■ Work to complete: Set down every record below exactly as it stands.

Stored records
----------------

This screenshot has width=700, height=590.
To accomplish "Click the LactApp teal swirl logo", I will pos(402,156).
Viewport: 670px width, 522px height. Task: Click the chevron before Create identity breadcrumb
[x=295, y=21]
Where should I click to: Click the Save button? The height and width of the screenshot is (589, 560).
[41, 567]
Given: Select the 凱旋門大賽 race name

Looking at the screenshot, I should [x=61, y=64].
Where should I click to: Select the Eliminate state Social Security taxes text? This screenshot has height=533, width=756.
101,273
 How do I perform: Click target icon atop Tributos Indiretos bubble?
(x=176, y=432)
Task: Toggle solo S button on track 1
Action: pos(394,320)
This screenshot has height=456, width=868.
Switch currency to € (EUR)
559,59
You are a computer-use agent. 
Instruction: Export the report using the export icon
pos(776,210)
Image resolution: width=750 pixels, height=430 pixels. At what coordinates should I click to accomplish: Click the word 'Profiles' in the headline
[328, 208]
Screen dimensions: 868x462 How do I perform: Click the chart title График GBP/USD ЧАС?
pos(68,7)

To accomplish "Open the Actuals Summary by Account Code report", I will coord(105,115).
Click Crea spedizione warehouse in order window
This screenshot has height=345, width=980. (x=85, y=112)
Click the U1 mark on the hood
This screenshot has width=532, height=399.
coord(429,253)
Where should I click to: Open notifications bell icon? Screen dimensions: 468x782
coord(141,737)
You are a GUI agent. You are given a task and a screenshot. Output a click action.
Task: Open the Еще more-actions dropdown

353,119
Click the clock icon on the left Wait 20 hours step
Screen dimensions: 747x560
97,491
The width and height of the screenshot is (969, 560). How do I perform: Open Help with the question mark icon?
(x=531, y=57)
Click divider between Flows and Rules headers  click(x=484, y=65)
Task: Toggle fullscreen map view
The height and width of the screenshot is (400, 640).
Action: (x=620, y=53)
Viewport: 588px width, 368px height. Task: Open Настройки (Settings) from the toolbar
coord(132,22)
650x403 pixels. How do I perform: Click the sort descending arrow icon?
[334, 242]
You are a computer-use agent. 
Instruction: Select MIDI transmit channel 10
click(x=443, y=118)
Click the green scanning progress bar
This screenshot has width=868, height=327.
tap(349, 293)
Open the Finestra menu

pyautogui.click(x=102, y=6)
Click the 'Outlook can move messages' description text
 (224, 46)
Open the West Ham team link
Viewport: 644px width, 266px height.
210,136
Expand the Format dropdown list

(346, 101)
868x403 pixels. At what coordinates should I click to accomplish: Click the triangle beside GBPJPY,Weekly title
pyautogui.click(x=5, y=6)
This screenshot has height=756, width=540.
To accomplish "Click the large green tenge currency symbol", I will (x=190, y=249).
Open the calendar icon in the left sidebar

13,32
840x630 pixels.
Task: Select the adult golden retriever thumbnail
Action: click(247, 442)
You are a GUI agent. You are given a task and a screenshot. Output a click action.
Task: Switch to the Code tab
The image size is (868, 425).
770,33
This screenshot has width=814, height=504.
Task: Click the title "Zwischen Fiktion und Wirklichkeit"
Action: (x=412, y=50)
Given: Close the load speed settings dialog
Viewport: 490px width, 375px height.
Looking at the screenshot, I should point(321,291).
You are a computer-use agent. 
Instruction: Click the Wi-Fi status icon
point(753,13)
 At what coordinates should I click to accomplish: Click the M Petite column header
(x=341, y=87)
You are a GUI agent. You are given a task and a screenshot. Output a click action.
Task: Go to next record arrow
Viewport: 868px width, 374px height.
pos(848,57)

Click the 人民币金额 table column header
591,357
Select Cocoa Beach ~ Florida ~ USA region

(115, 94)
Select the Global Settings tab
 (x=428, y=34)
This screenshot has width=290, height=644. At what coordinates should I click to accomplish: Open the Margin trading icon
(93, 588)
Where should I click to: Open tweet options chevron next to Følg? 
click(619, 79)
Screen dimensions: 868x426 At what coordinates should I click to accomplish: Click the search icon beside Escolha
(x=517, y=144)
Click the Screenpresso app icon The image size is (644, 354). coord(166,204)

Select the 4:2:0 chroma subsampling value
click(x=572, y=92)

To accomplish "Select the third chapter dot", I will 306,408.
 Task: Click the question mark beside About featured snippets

----------------

■ Solution below:
This screenshot has width=700, height=590.
To accomplish "Click the LactApp teal swirl logo", I will pos(402,156).
Viewport: 670px width, 522px height. Task: Click the chevron before Create identity breadcrumb
[x=295, y=21]
Where should I click to: Click the Save button? The height and width of the screenshot is (589, 560).
[41, 567]
Given: Select the 凱旋門大賽 race name

Looking at the screenshot, I should [x=61, y=64].
Where should I click to: Select the Eliminate state Social Security taxes text? This screenshot has height=533, width=756.
101,273
 How do I perform: Click target icon atop Tributos Indiretos bubble?
(x=176, y=432)
Task: Toggle solo S button on track 1
Action: pos(394,320)
This screenshot has height=456, width=868.
Switch currency to € (EUR)
559,59
You are a computer-use agent. 
Instruction: Export the report using the export icon
pos(776,210)
Image resolution: width=750 pixels, height=430 pixels. At what coordinates should I click to accomplish: Click the word 'Profiles' in the headline
[328, 208]
Screen dimensions: 868x462 How do I perform: Click the chart title График GBP/USD ЧАС?
pos(68,7)

To accomplish "Open the Actuals Summary by Account Code report", I will coord(105,115).
Click Crea spedizione warehouse in order window
This screenshot has height=345, width=980. (x=85, y=112)
Click the U1 mark on the hood
This screenshot has width=532, height=399.
coord(429,253)
Where should I click to: Open notifications bell icon? Screen dimensions: 468x782
coord(141,737)
You are a GUI agent. You are given a task and a screenshot. Output a click action.
Task: Open the Еще more-actions dropdown

353,119
Click the clock icon on the left Wait 20 hours step
Screen dimensions: 747x560
97,491
The width and height of the screenshot is (969, 560). How do I perform: Open Help with the question mark icon?
(x=531, y=57)
Click divider between Flows and Rules headers  click(x=484, y=65)
Task: Toggle fullscreen map view
The height and width of the screenshot is (400, 640).
Action: (x=620, y=53)
Viewport: 588px width, 368px height. Task: Open Настройки (Settings) from the toolbar
coord(132,22)
650x403 pixels. How do I perform: Click the sort descending arrow icon?
[334, 242]
You are a computer-use agent. 
Instruction: Select MIDI transmit channel 10
click(x=443, y=118)
Click the green scanning progress bar
This screenshot has width=868, height=327.
tap(349, 293)
Open the Finestra menu

pyautogui.click(x=102, y=6)
Click the 'Outlook can move messages' description text
 (224, 46)
Open the West Ham team link
Viewport: 644px width, 266px height.
210,136
Expand the Format dropdown list

(346, 101)
868x403 pixels. At what coordinates should I click to accomplish: Click the triangle beside GBPJPY,Weekly title
pyautogui.click(x=5, y=6)
This screenshot has height=756, width=540.
To accomplish "Click the large green tenge currency symbol", I will (x=190, y=249).
Open the calendar icon in the left sidebar

13,32
840x630 pixels.
Task: Select the adult golden retriever thumbnail
Action: click(247, 442)
You are a GUI agent. You are given a task and a screenshot. Output a click action.
Task: Switch to the Code tab
The image size is (868, 425).
770,33
This screenshot has width=814, height=504.
Task: Click the title "Zwischen Fiktion und Wirklichkeit"
Action: (x=412, y=50)
Given: Close the load speed settings dialog
Viewport: 490px width, 375px height.
Looking at the screenshot, I should point(321,291).
You are a computer-use agent. 
Instruction: Click the Wi-Fi status icon
point(753,13)
 At what coordinates should I click to accomplish: Click the M Petite column header
(x=341, y=87)
You are a GUI agent. You are given a task and a screenshot. Output a click action.
Task: Go to next record arrow
Viewport: 868px width, 374px height.
pos(848,57)

Click the 人民币金额 table column header
591,357
Select Cocoa Beach ~ Florida ~ USA region

(115, 94)
Select the Global Settings tab
 (x=428, y=34)
This screenshot has width=290, height=644. At what coordinates should I click to accomplish: Open the Margin trading icon
(93, 588)
Where should I click to: Open tweet options chevron next to Følg? 
click(619, 79)
Screen dimensions: 868x426 At what coordinates should I click to accomplish: Click the search icon beside Escolha
(x=517, y=144)
Click the Screenpresso app icon The image size is (644, 354). coord(166,204)

Select the 4:2:0 chroma subsampling value
click(x=572, y=92)

To accomplish "Select the third chapter dot", I will 306,408.
 Task: Click the question mark beside About featured snippets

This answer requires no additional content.